### Assignment
Show every line of the data where the word "computer" can be found.

##### Recorded information #####

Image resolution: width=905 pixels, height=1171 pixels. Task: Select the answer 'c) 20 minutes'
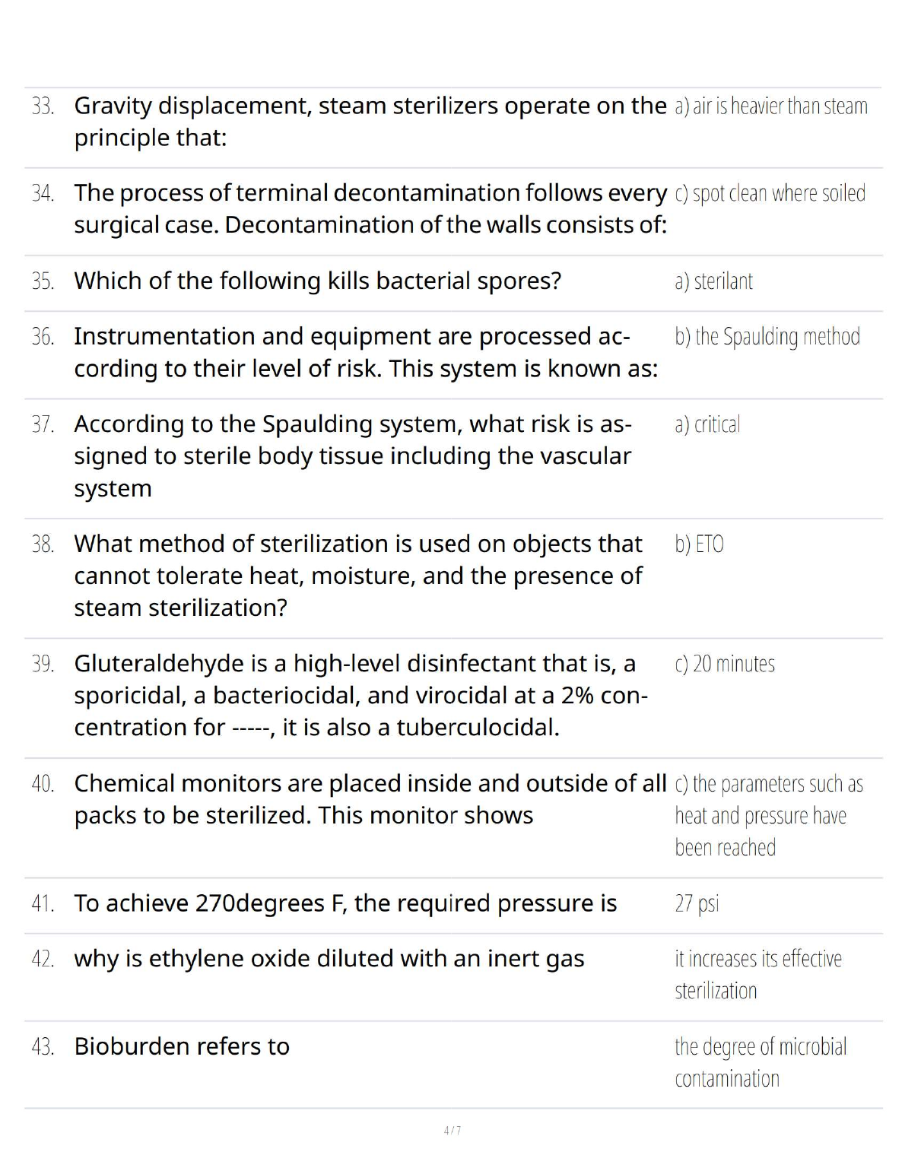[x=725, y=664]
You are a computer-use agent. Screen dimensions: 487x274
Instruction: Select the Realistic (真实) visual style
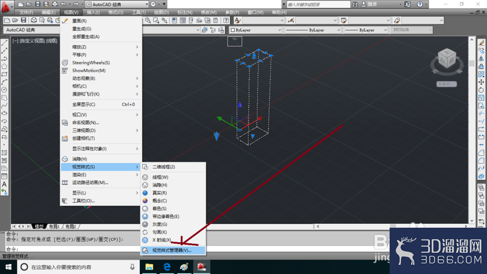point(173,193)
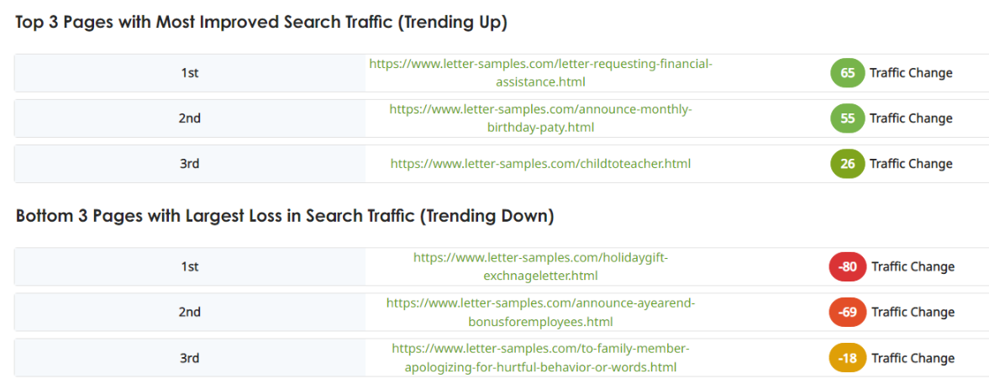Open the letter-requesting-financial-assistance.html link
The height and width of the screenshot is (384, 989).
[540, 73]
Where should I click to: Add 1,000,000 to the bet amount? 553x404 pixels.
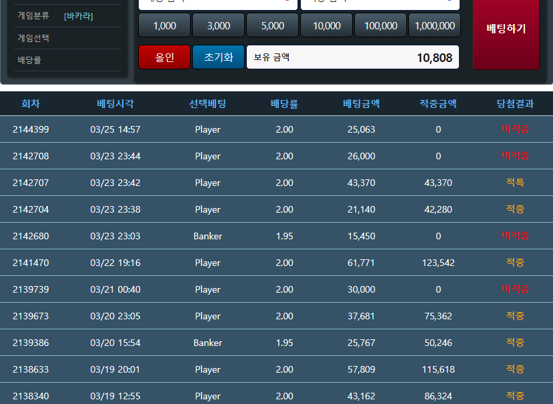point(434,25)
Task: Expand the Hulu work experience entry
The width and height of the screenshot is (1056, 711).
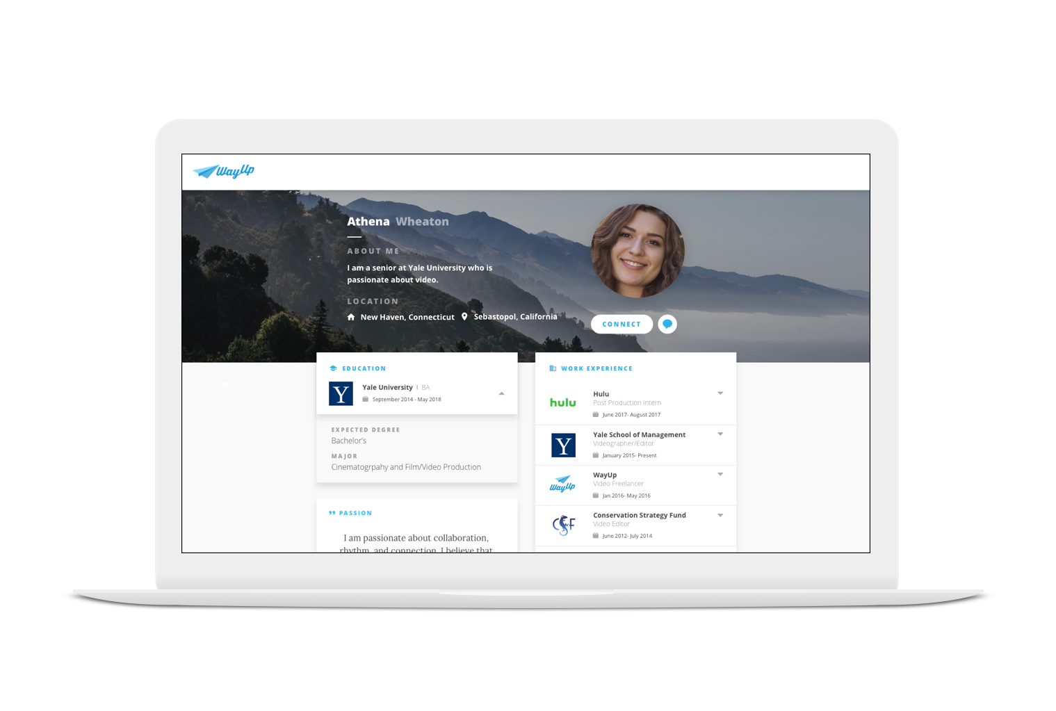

#####
##### Recorded information #####

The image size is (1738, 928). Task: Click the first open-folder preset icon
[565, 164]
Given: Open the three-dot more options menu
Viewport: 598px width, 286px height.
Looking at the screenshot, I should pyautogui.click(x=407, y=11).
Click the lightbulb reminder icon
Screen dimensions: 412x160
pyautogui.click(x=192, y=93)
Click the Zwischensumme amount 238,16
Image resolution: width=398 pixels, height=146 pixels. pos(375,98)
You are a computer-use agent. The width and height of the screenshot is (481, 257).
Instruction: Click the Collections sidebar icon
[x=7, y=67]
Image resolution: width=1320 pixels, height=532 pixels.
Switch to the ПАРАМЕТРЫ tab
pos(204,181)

#####

### The answer
You are a computer-use agent. Screen dimensions: 487x274
You are a computer-use agent. The width and height of the screenshot is (481, 257).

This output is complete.